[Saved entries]
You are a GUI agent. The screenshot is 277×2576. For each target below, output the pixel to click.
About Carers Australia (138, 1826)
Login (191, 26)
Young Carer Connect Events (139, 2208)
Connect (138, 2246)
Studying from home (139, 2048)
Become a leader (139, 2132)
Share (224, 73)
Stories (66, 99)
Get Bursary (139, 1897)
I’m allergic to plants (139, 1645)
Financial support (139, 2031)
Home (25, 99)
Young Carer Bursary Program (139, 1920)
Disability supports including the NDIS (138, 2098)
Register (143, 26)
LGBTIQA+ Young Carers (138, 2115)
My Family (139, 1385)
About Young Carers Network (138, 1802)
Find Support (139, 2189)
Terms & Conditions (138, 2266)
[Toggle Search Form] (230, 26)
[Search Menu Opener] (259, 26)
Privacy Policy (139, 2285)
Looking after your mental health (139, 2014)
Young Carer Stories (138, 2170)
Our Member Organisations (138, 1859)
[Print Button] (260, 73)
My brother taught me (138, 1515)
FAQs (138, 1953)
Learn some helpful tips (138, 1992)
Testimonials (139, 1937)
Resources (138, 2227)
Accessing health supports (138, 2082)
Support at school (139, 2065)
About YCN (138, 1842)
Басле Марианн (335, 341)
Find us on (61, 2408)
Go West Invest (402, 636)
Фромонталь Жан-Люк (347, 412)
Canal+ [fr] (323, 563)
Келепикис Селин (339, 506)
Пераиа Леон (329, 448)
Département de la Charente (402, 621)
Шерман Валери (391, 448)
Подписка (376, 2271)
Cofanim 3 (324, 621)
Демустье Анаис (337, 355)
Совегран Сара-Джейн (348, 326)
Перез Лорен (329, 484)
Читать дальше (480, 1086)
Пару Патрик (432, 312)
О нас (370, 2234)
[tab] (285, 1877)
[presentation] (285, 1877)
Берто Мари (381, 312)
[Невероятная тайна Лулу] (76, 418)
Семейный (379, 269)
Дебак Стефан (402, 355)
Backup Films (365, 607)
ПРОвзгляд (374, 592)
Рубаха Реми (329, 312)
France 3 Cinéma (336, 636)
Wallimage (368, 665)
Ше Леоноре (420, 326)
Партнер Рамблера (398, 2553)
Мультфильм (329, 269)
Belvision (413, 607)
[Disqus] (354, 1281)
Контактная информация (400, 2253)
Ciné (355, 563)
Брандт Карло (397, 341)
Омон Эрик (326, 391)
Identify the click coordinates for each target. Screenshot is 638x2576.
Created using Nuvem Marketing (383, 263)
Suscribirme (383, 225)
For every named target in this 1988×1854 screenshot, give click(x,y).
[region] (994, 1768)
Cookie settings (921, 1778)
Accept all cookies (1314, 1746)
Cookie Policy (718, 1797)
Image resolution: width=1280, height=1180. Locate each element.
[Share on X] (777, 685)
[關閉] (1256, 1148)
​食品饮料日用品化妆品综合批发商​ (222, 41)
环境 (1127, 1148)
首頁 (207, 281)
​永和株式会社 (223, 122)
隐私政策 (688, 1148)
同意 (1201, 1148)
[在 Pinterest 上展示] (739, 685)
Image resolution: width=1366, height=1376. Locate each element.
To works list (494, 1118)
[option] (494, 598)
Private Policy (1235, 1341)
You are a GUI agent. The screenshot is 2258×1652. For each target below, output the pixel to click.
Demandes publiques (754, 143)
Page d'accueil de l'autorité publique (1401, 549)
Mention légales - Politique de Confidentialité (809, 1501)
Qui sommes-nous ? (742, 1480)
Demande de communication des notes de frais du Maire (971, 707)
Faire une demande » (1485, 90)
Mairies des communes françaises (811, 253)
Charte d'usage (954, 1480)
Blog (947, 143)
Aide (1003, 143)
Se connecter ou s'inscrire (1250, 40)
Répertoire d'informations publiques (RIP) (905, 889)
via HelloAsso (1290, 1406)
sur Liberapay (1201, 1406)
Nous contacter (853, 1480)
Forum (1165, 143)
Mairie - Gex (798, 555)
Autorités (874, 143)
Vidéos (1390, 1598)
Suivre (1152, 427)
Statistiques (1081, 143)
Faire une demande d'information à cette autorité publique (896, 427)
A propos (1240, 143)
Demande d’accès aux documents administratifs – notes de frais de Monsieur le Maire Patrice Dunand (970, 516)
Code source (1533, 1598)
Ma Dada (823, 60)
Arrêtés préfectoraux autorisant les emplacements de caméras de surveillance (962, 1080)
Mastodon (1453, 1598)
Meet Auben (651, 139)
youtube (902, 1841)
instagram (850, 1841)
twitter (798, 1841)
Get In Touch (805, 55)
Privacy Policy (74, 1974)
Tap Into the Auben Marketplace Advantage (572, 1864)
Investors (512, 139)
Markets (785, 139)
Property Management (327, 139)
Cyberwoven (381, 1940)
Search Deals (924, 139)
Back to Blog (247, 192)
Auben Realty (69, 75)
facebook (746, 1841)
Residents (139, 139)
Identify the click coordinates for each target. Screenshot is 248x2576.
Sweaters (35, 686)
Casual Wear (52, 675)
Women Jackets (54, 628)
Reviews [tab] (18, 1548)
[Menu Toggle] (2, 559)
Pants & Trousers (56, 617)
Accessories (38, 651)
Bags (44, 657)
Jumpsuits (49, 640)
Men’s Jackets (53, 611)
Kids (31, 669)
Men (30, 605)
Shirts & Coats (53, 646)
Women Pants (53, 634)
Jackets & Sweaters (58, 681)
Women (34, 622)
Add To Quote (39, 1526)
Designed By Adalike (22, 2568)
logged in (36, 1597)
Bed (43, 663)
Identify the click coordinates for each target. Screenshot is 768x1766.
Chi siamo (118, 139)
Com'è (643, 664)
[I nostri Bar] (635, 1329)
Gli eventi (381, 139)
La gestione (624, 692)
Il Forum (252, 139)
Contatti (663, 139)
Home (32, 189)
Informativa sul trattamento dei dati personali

> **Work to be completed**:
Please return the records above in their exact form.

> **Written response**:
You are a GUI agent. The screenshot is 277×2576. For each target below, output the pixel to click.
About Carers Australia (138, 1826)
Login (191, 26)
Young Carer Connect Events (139, 2208)
Connect (138, 2246)
Studying from home (139, 2048)
Become a leader (139, 2132)
Share (224, 73)
Stories (66, 99)
Get Bursary (139, 1897)
I’m allergic to plants (139, 1645)
Financial support (139, 2031)
Home (25, 99)
Young Carer Bursary Program (139, 1920)
Disability supports including the NDIS (138, 2098)
Register (143, 26)
LGBTIQA+ Young Carers (138, 2115)
My Family (139, 1385)
About Young Carers Network (138, 1802)
Find Support (139, 2189)
Terms & Conditions (138, 2266)
[Toggle Search Form] (230, 26)
[Search Menu Opener] (259, 26)
Privacy Policy (139, 2285)
Looking after your mental health (139, 2014)
Young Carer Stories (138, 2170)
Our Member Organisations (138, 1859)
[Print Button] (260, 73)
My brother taught me (138, 1515)
FAQs (138, 1953)
Learn some helpful tips (138, 1992)
Testimonials (139, 1937)
Resources (138, 2227)
Accessing health supports (138, 2082)
Support at school (139, 2065)
About YCN (138, 1842)
Басле Марианн (335, 341)
Find us on (61, 2408)
Go West Invest (402, 636)
Фромонталь Жан-Люк (347, 412)
Canal+ [fr] (323, 563)
Келепикис Селин (339, 506)
Пераиа Леон (329, 448)
Département de la Charente (402, 621)
Шерман Валери (391, 448)
Подписка (376, 2271)
Cofanim 3 (324, 621)
Демустье Анаис (337, 355)
Совегран Сара-Джейн (348, 326)
Перез Лорен (329, 484)
Читать дальше (480, 1086)
Пару Патрик (432, 312)
О нас (370, 2234)
[tab] (285, 1877)
[presentation] (285, 1877)
Берто Мари (381, 312)
[Невероятная тайна Лулу] (76, 418)
Семейный (379, 269)
Дебак Стефан (402, 355)
Backup Films (365, 607)
ПРОвзгляд (374, 592)
Рубаха Реми (329, 312)
France 3 Cinéma (336, 636)
Wallimage (368, 665)
Ше Леоноре (420, 326)
Партнер Рамблера (398, 2553)
Мультфильм (329, 269)
Belvision (413, 607)
[Disqus] (354, 1281)
Контактная информация (400, 2253)
Ciné (355, 563)
Брандт Карло (397, 341)
Омон Эрик (326, 391)
Identify the click coordinates for each target. Screenshot is 638x2576.
Created using Nuvem Marketing (383, 263)
Suscribirme (383, 225)
For every named target in this 1988×1854 screenshot, give click(x,y).
[region] (994, 1768)
Cookie settings (921, 1778)
Accept all cookies (1314, 1746)
Cookie Policy (718, 1797)
Image resolution: width=1280, height=1180. Locate each element.
[Share on X] (777, 685)
[關閉] (1256, 1148)
​食品饮料日用品化妆品综合批发商​ (222, 41)
环境 (1127, 1148)
首頁 (207, 281)
​永和株式会社 (223, 122)
隐私政策 (688, 1148)
同意 (1201, 1148)
[在 Pinterest 上展示] (739, 685)
Image resolution: width=1366, height=1376. Locate each element.
To works list (494, 1118)
[option] (494, 598)
Private Policy (1235, 1341)
You are a GUI agent. The screenshot is 2258×1652. For each target below, output the pixel to click.
Demandes publiques (754, 143)
Page d'accueil de l'autorité publique (1401, 549)
Mention légales - Politique de Confidentialité (809, 1501)
Qui sommes-nous ? (742, 1480)
Demande de communication des notes de frais du Maire (971, 707)
Faire une demande » (1485, 90)
Mairies des communes françaises (811, 253)
Charte d'usage (954, 1480)
Blog (947, 143)
Aide (1003, 143)
Se connecter ou s'inscrire (1250, 40)
Répertoire d'informations publiques (RIP) (905, 889)
via HelloAsso (1290, 1406)
sur Liberapay (1201, 1406)
Nous contacter (853, 1480)
Forum (1165, 143)
Mairie - Gex (798, 555)
Autorités (874, 143)
Vidéos (1390, 1598)
Suivre (1152, 427)
Statistiques (1081, 143)
Faire une demande d'information à cette autorité publique (896, 427)
A propos (1240, 143)
Demande d’accès aux documents administratifs – notes de frais de Monsieur le Maire Patrice Dunand (970, 516)
Code source (1533, 1598)
Ma Dada (823, 60)
Arrêtés préfectoraux autorisant les emplacements de caméras de surveillance (962, 1080)
Mastodon (1453, 1598)
Meet Auben (651, 139)
youtube (902, 1841)
instagram (850, 1841)
twitter (798, 1841)
Get In Touch (805, 55)
Privacy Policy (74, 1974)
Tap Into the Auben Marketplace Advantage (572, 1864)
Investors (512, 139)
Markets (785, 139)
Property Management (327, 139)
Cyberwoven (381, 1940)
Search Deals (924, 139)
Back to Blog (247, 192)
Auben Realty (69, 75)
facebook (746, 1841)
Residents (139, 139)
Identify the click coordinates for each target. Screenshot is 248x2576.
Sweaters (35, 686)
Casual Wear (52, 675)
Women Jackets (54, 628)
Reviews [tab] (18, 1548)
[Menu Toggle] (2, 559)
Pants & Trousers (56, 617)
Accessories (38, 651)
Bags (44, 657)
Jumpsuits (49, 640)
Men’s Jackets (53, 611)
Kids (31, 669)
Men (30, 605)
Shirts & Coats (53, 646)
Women Pants (53, 634)
Jackets & Sweaters (58, 681)
Women (34, 622)
Add To Quote (39, 1526)
Designed By Adalike (22, 2568)
logged in (36, 1597)
Bed (43, 663)
Identify the click coordinates for each target. Screenshot is 768x1766.
Chi siamo (118, 139)
Com'è (643, 664)
[I nostri Bar] (635, 1329)
Gli eventi (381, 139)
La gestione (624, 692)
Il Forum (252, 139)
Contatti (663, 139)
Home (32, 189)
Informativa sul trattamento dei dati personali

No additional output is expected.